TASK OBJECTIVE
Return every line of the data below word for word, changing nothing.

DATASET
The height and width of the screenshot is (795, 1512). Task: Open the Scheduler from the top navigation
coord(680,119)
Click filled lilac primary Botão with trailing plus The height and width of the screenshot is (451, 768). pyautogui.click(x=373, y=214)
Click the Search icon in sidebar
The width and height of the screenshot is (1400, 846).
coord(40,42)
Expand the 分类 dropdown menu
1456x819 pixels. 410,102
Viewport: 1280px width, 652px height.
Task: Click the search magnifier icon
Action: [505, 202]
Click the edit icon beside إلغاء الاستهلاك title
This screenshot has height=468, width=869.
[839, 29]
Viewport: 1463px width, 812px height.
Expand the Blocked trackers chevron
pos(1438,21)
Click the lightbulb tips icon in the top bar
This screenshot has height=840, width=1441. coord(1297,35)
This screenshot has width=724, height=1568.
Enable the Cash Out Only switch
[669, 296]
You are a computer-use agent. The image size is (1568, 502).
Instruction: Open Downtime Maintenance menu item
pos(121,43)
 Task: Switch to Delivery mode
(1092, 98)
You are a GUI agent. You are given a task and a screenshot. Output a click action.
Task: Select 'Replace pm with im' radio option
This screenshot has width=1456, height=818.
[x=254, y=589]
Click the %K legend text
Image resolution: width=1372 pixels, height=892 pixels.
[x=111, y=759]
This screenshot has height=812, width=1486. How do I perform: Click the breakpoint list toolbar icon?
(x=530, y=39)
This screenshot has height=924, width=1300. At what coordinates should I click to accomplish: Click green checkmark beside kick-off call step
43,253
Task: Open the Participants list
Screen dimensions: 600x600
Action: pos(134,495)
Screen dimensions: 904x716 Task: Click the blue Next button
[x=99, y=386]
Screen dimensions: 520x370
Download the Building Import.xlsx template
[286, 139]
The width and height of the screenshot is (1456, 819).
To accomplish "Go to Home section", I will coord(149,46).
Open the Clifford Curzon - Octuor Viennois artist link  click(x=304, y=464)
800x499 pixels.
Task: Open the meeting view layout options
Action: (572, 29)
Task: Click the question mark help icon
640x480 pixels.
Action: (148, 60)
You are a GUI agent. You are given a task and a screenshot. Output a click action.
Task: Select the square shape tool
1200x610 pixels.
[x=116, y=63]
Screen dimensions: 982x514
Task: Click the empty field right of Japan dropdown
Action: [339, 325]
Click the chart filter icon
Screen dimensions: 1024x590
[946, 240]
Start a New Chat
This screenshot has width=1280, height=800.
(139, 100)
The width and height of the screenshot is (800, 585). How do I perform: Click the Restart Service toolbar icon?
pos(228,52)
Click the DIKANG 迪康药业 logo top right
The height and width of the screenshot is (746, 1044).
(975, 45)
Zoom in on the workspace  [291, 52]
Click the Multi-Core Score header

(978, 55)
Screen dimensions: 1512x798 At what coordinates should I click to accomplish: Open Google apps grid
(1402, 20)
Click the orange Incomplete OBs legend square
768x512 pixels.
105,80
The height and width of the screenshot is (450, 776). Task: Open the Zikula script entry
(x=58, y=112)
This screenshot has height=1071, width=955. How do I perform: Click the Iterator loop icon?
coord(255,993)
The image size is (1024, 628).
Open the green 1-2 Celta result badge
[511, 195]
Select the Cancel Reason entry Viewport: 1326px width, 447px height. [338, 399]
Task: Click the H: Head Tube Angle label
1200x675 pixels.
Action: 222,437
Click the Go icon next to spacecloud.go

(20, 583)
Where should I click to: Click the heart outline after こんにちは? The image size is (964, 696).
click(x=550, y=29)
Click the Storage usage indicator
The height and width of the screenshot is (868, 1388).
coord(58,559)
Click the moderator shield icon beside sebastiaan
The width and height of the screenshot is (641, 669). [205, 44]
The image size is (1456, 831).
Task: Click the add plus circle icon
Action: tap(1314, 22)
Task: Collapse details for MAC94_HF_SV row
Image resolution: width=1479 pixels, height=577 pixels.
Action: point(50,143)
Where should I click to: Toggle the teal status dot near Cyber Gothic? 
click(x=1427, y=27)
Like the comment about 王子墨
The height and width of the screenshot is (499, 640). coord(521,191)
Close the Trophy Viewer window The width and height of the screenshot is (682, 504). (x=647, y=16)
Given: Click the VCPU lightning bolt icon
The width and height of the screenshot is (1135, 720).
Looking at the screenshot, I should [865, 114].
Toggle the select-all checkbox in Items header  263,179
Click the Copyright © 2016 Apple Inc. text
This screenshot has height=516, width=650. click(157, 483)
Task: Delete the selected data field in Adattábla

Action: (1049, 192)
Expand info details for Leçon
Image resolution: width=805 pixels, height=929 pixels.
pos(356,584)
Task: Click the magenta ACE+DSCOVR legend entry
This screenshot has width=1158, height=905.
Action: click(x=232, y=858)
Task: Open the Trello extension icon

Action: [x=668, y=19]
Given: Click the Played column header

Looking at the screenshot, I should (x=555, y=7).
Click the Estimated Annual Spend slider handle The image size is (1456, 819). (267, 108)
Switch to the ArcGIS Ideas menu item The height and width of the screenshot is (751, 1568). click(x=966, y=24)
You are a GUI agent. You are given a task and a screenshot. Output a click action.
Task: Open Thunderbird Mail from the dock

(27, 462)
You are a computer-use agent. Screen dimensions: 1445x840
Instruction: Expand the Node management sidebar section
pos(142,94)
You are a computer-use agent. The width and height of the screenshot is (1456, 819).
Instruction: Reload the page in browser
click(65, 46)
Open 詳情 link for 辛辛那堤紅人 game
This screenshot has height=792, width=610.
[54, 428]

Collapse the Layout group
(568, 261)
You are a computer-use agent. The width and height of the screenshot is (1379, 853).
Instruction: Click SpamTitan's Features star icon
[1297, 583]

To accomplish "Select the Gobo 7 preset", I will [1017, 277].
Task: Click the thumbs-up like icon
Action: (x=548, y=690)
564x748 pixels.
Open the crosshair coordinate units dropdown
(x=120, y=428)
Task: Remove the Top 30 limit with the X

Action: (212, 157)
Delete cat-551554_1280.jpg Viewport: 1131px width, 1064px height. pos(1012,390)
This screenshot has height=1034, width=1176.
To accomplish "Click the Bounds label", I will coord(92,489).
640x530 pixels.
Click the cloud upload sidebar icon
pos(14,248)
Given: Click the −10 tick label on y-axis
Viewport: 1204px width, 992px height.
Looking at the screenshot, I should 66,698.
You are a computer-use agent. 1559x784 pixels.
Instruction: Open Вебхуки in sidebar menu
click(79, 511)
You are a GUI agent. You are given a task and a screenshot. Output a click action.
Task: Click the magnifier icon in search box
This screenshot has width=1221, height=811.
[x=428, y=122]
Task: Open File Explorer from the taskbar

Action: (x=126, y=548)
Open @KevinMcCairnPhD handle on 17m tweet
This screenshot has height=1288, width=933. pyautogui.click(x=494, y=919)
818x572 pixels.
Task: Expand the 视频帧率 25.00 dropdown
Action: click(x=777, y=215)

WORKED ANSWER
The height and width of the screenshot is (795, 1512). Task: Open the Scheduler from the top navigation
coord(680,119)
Click filled lilac primary Botão with trailing plus The height and width of the screenshot is (451, 768). pyautogui.click(x=373, y=214)
Click the Search icon in sidebar
The width and height of the screenshot is (1400, 846).
coord(40,42)
Expand the 分类 dropdown menu
1456x819 pixels. 410,102
Viewport: 1280px width, 652px height.
Task: Click the search magnifier icon
Action: [505, 202]
Click the edit icon beside إلغاء الاستهلاك title
This screenshot has height=468, width=869.
[839, 29]
Viewport: 1463px width, 812px height.
Expand the Blocked trackers chevron
pos(1438,21)
Click the lightbulb tips icon in the top bar
This screenshot has height=840, width=1441. coord(1297,35)
This screenshot has width=724, height=1568.
Enable the Cash Out Only switch
[669, 296]
You are a computer-use agent. The image size is (1568, 502).
Instruction: Open Downtime Maintenance menu item
pos(121,43)
 Task: Switch to Delivery mode
(1092, 98)
You are a GUI agent. You are given a task and a screenshot. Output a click action.
Task: Select 'Replace pm with im' radio option
This screenshot has width=1456, height=818.
[x=254, y=589]
Click the %K legend text
Image resolution: width=1372 pixels, height=892 pixels.
[x=111, y=759]
This screenshot has height=812, width=1486. How do I perform: Click the breakpoint list toolbar icon?
(x=530, y=39)
This screenshot has height=924, width=1300. At what coordinates should I click to accomplish: Click green checkmark beside kick-off call step
43,253
Task: Open the Participants list
Screen dimensions: 600x600
Action: pos(134,495)
Screen dimensions: 904x716 Task: Click the blue Next button
[x=99, y=386]
Screen dimensions: 520x370
Download the Building Import.xlsx template
[286, 139]
The width and height of the screenshot is (1456, 819).
To accomplish "Go to Home section", I will coord(149,46).
Open the Clifford Curzon - Octuor Viennois artist link  click(x=304, y=464)
800x499 pixels.
Task: Open the meeting view layout options
Action: (572, 29)
Task: Click the question mark help icon
640x480 pixels.
Action: (148, 60)
You are a GUI agent. You are given a task and a screenshot. Output a click action.
Task: Select the square shape tool
1200x610 pixels.
[x=116, y=63]
Screen dimensions: 982x514
Task: Click the empty field right of Japan dropdown
Action: [339, 325]
Click the chart filter icon
Screen dimensions: 1024x590
[946, 240]
Start a New Chat
This screenshot has width=1280, height=800.
(139, 100)
The width and height of the screenshot is (800, 585). How do I perform: Click the Restart Service toolbar icon?
pos(228,52)
Click the DIKANG 迪康药业 logo top right
The height and width of the screenshot is (746, 1044).
(975, 45)
Zoom in on the workspace  [291, 52]
Click the Multi-Core Score header

(978, 55)
Screen dimensions: 1512x798 At what coordinates should I click to accomplish: Open Google apps grid
(1402, 20)
Click the orange Incomplete OBs legend square
768x512 pixels.
105,80
The height and width of the screenshot is (450, 776). Task: Open the Zikula script entry
(x=58, y=112)
This screenshot has height=1071, width=955. How do I perform: Click the Iterator loop icon?
coord(255,993)
The image size is (1024, 628).
Open the green 1-2 Celta result badge
[511, 195]
Select the Cancel Reason entry Viewport: 1326px width, 447px height. [338, 399]
Task: Click the H: Head Tube Angle label
1200x675 pixels.
Action: 222,437
Click the Go icon next to spacecloud.go

(20, 583)
Where should I click to: Click the heart outline after こんにちは? The image size is (964, 696).
click(x=550, y=29)
Click the Storage usage indicator
The height and width of the screenshot is (868, 1388).
coord(58,559)
Click the moderator shield icon beside sebastiaan
The width and height of the screenshot is (641, 669). [205, 44]
The image size is (1456, 831).
Task: Click the add plus circle icon
Action: tap(1314, 22)
Task: Collapse details for MAC94_HF_SV row
Image resolution: width=1479 pixels, height=577 pixels.
Action: point(50,143)
Where should I click to: Toggle the teal status dot near Cyber Gothic? 
click(x=1427, y=27)
Like the comment about 王子墨
The height and width of the screenshot is (499, 640). coord(521,191)
Close the Trophy Viewer window The width and height of the screenshot is (682, 504). (x=647, y=16)
Given: Click the VCPU lightning bolt icon
The width and height of the screenshot is (1135, 720).
Looking at the screenshot, I should [865, 114].
Toggle the select-all checkbox in Items header  263,179
Click the Copyright © 2016 Apple Inc. text
This screenshot has height=516, width=650. click(157, 483)
Task: Delete the selected data field in Adattábla

Action: (1049, 192)
Expand info details for Leçon
Image resolution: width=805 pixels, height=929 pixels.
pos(356,584)
Task: Click the magenta ACE+DSCOVR legend entry
This screenshot has width=1158, height=905.
Action: click(x=232, y=858)
Task: Open the Trello extension icon

Action: [x=668, y=19]
Given: Click the Played column header

Looking at the screenshot, I should (x=555, y=7).
Click the Estimated Annual Spend slider handle The image size is (1456, 819). (267, 108)
Switch to the ArcGIS Ideas menu item The height and width of the screenshot is (751, 1568). click(x=966, y=24)
You are a GUI agent. You are given a task and a screenshot. Output a click action.
Task: Open Thunderbird Mail from the dock

(27, 462)
You are a computer-use agent. Screen dimensions: 1445x840
Instruction: Expand the Node management sidebar section
pos(142,94)
You are a computer-use agent. The width and height of the screenshot is (1456, 819).
Instruction: Reload the page in browser
click(65, 46)
Open 詳情 link for 辛辛那堤紅人 game
This screenshot has height=792, width=610.
[54, 428]

Collapse the Layout group
(568, 261)
You are a computer-use agent. The width and height of the screenshot is (1379, 853).
Instruction: Click SpamTitan's Features star icon
[1297, 583]

To accomplish "Select the Gobo 7 preset", I will [1017, 277].
Task: Click the thumbs-up like icon
Action: (x=548, y=690)
564x748 pixels.
Open the crosshair coordinate units dropdown
(x=120, y=428)
Task: Remove the Top 30 limit with the X

Action: (212, 157)
Delete cat-551554_1280.jpg Viewport: 1131px width, 1064px height. pos(1012,390)
This screenshot has height=1034, width=1176.
To accomplish "Click the Bounds label", I will coord(92,489).
640x530 pixels.
Click the cloud upload sidebar icon
pos(14,248)
Given: Click the −10 tick label on y-axis
Viewport: 1204px width, 992px height.
Looking at the screenshot, I should 66,698.
You are a computer-use agent. 1559x784 pixels.
Instruction: Open Вебхуки in sidebar menu
click(79, 511)
You are a GUI agent. You are given a task and a screenshot. Output a click action.
Task: Click the magnifier icon in search box
This screenshot has width=1221, height=811.
[x=428, y=122]
Task: Open File Explorer from the taskbar

Action: (x=126, y=548)
Open @KevinMcCairnPhD handle on 17m tweet
This screenshot has height=1288, width=933. pyautogui.click(x=494, y=919)
818x572 pixels.
Task: Expand the 视频帧率 25.00 dropdown
Action: click(x=777, y=215)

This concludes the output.